Hey there, so i have pretrained a T5_1_1 base model using the t5x pretraining script. and i was looking forward to convert it to HF. but sadly i couldnt do it via the conversion script
the config file for the model (config.gin) is in .gin format and the conversion script expects the config file to be in a json format
@patrickvonplaten @valhalla could you please let me know on how to go pass this.
You will have to create the T5_1_1 config.json file yourself. You could simply to try to use an existing matching config of T5_1_1 models on the Hub: https://huggingface.co/models?search=t5-v1
@patrickvonplaten thanks a ton for replying back. I have trained my own sentencepiece model for my T5 model. How to convert the tokenizer for T5 to Huggingface. I believe the conversion script only converts the model. How to convert the tokenizer?
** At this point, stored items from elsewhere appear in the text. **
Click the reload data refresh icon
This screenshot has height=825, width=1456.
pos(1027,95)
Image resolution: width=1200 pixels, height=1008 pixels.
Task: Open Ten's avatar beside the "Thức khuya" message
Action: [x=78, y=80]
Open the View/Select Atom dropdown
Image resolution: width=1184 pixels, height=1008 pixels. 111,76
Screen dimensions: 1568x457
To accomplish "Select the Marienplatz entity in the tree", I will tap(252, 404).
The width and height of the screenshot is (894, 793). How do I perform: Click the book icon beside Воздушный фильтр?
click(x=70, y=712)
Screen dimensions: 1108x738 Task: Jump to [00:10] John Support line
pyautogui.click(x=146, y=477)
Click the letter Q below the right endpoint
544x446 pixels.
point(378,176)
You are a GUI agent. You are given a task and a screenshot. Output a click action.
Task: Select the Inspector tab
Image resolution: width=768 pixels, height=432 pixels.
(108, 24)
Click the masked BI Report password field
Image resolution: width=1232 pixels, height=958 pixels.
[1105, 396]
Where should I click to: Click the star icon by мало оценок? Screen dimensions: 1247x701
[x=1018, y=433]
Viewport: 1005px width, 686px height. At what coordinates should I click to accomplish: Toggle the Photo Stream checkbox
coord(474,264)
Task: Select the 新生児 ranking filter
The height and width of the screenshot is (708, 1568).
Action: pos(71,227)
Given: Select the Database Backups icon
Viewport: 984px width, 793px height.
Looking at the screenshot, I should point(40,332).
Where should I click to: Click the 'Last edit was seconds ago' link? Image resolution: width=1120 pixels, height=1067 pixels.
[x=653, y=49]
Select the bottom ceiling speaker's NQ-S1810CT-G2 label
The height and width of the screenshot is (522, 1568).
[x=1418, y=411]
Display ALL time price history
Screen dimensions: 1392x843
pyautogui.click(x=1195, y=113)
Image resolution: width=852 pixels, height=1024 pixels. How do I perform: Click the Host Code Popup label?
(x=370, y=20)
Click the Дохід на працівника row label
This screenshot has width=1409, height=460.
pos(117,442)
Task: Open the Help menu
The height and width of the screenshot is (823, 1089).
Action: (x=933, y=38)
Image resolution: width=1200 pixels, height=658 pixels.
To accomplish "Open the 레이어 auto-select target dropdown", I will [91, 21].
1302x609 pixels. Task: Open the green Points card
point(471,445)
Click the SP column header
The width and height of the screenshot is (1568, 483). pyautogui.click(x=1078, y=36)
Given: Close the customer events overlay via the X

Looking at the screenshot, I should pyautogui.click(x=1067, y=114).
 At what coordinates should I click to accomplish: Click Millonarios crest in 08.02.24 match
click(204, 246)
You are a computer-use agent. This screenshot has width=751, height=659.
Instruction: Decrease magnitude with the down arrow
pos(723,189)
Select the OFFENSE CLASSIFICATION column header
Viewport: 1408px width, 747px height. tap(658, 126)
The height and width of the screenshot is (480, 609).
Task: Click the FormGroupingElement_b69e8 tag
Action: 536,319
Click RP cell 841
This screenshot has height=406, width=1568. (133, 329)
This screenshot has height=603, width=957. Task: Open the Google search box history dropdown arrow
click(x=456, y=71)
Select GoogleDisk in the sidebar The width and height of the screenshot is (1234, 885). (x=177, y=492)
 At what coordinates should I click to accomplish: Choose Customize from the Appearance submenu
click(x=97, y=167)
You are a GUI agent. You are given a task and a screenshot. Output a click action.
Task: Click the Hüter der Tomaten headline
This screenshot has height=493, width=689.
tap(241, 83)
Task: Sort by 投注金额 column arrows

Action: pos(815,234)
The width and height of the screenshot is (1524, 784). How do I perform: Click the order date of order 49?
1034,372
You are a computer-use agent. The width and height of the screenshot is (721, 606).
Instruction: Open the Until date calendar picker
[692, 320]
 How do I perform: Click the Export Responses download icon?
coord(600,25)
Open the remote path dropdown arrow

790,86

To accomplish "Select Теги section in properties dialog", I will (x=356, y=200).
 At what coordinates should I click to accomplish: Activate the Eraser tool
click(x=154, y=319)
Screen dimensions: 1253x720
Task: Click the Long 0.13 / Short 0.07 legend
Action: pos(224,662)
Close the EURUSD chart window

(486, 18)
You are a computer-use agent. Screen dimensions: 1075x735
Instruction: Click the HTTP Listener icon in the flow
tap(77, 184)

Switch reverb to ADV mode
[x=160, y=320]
You should be able to just load it into
from transformers import PreTrainedTokenizerFast
tok = PreTrainedTokenizerFast.from_pretrained("/path/to/your/trained/tokenizer/directory")
@patrickvonplaten ive pretrained the scalable mt5 base variant
t5x/examples/scalable_t5/mt5/base.gin using the t5x but i wasnt able to find the appropriate config.json for the model.
followingly i tried several efficient-t5-base config.json along with a couple of mt5 config.json. But nothing worked for me.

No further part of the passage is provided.